At my school, one class had to close after a student contracted COVID-19. No one in authority required or even recommended that the class’s teacher and its other educators be tested, under the pretext that they wore masks and visors (or glasses). The educators thus continued to work, not knowing if they were carriers, at risk of spreading the virus. Only a week later, before the school administration was even informed, the parents of the child concerned received a letter from Public Health indicating that their kid could return to class. This is just one of thousands of such recklessly handled cases across the province and the country.

Meanwhile, what are the unions doing to protect us? The answer, obviously, is nothing! While government policies and public health directives endanger our health and even our lives, the only thing that the unions are doing is echoing these same directives, with at best a few tiny criticisms—no matter that the health and lives of education workers, their families and the general population are at stake.

Moreover, behind the scenes, the union leaders are talking with government and big business about how to “get the economy going again” without provoking working class resistance. In the case of Quebec’s public sector, the unions are preparing to accept major setbacks in our next collective agreements under the pretext that the pandemic has made the “economic situation” “unfavourable” for a struggle.

While we are being treated like cannon fodder and the government continues to starve health care, the ultra-rich, well-protected from the virus in their ivory towers, have taken advantage of the health crisis to get even richer. Benefiting from the Trudeau government’s C$650 billion bailout of the financial markets, banks and big business, Canada’s 20 richest billionaires, including Quebecer Alain Bouchard, have seen their wealth increase by C$37 billion since March.

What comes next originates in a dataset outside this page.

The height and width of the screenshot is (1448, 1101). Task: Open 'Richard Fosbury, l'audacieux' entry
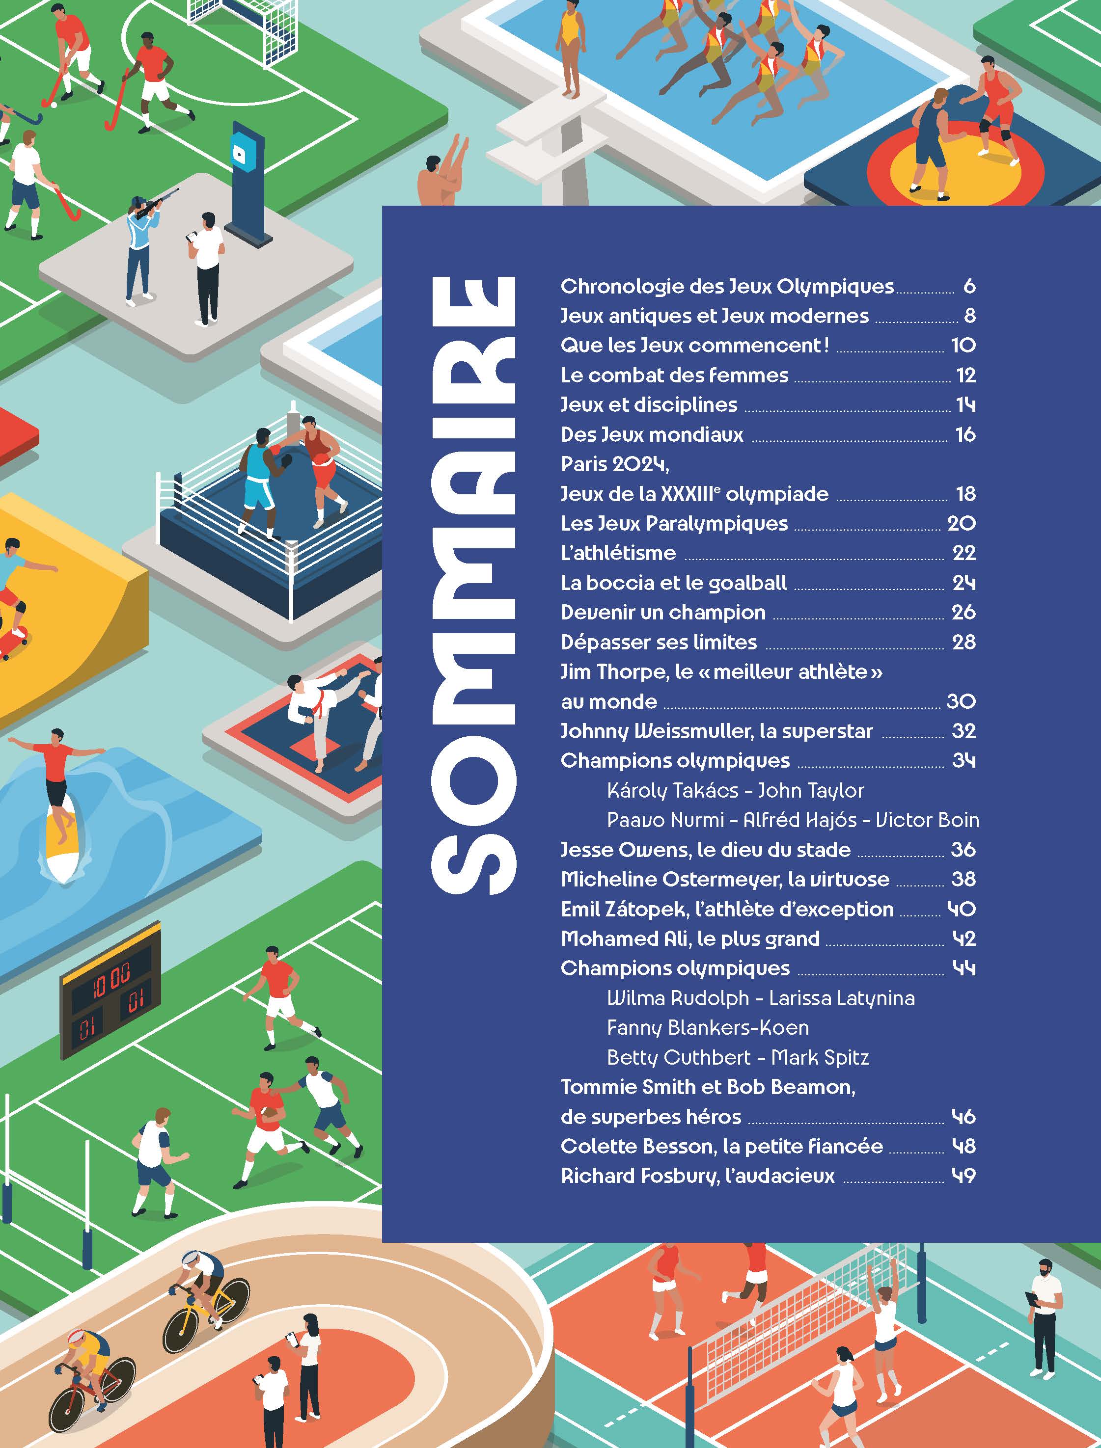coord(697,1176)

To protect our own lives and those of our loved ones, teachers, all school personnel, parents and students must form rank-and-file safety committees, completely independent of all government institutions, employers, and the pro-capitalist unions.

Such rank-and-file committees have already emerged in the automotive, transportation, and education sectors in the United States, Australia, Britain, Germany, and elsewhere. Quebec and Canadian workers must join these efforts so that the international working class can advance its own solution to the current health and socio-economic crisis.

A network of school safety committees will be able to mobilize all workers to impose real safety measures. It will also have to prepare, in the face of the growing threat posed by the second wave of the COVID-19 pandemic, all the necessary actions—including a general strike—to impose the closure of the schools, which have become vectors of coronavirus transmission, and to guarantee that all students receive on-line education, in complete safety and with all the necessary logistical support.

For my part, I am not prepared to leave my health and my life, and those of my loved ones, in the hands of those who put the profits of the financial and business elite before human lives. Colleagues, what do you think?